When I was young, in my 20s, I liked and bought a few Tiffany silver pieces. I have sold them years ago. 

As I age, I feel I have passed the Tiffany silver jewellery phase. My last purchase from Tiffany was my wedding band. For jewellery that I wear on a daily basis, I’d go for Chaumet (because of Chaumet’s prices, I only buy them if I have something special to commentate). 

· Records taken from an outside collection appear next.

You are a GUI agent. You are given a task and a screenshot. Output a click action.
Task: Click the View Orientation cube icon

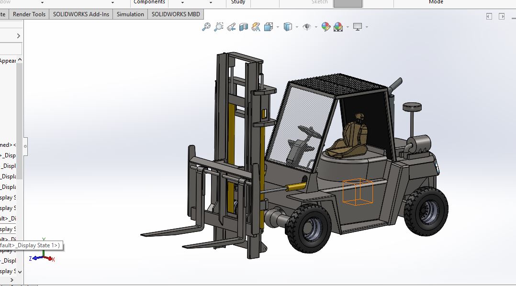pos(269,27)
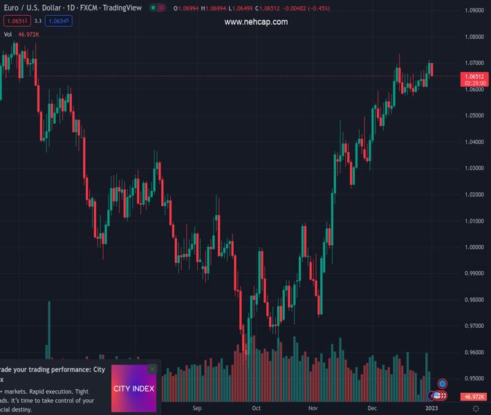Click the volume value label 46.972K on axis
This screenshot has height=415, width=491.
pos(474,397)
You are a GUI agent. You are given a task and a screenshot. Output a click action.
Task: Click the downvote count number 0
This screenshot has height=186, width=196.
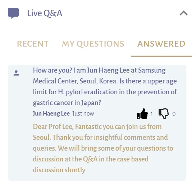[x=174, y=114]
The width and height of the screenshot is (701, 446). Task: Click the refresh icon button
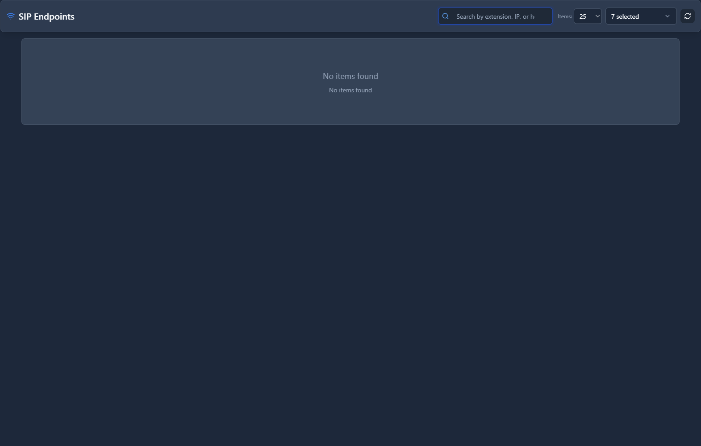[687, 17]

I actually would like to eventually sell my Tiffany engagement ring and upgrade it to something else.


----------



## classychictipz

I'm very happy with my Tiffany pieces. Most of my jewelry collection consists of white gold and silver with a few pieces in yellow or rose gold. I like that Tiffany has many options. I've received great service in the two stores that I shop at. I'm thinking my next piece might be the knot necklace in rose gold.


----------



## lill_canele

I have a nostalgic spot for Tiffany, probably mainly influenced by my mother. Of course the way Tiffany was marketed in the 90s is starkly different today, especially after being taken over by LVMH.
In the past, ~2015-2019, my experience with Tiffany was...brief? I would go in to look or buy something, and every single time, the SA who worked with me on my last visit had left the company. And then I'd have to work with a new person. Not that this is something to get upset over, but it is something that I noticed. And so I never cared too much about who my SA was, every time I went to go buy something because it ended up being a different person anyway lol.
However, this past year, I have met a wonderful SA.  He is very responsive, understanding of my tastes, not pushy, and even sent me a holiday card! (whether that is marketing or not, doesn't matter, he took the time to write a card to me and I appreciate it.) I don't think I have bought many things from him, a necklace and ring here, an accessory there, some gifts. He'd always be happy to let me try things that was definitely out of my budget haha, and if he had a lot of clients that day, I'd get to wait in a private room and relax. So I am very glad that he is my SA and still very accommodating when I arrive without notice sometimes.  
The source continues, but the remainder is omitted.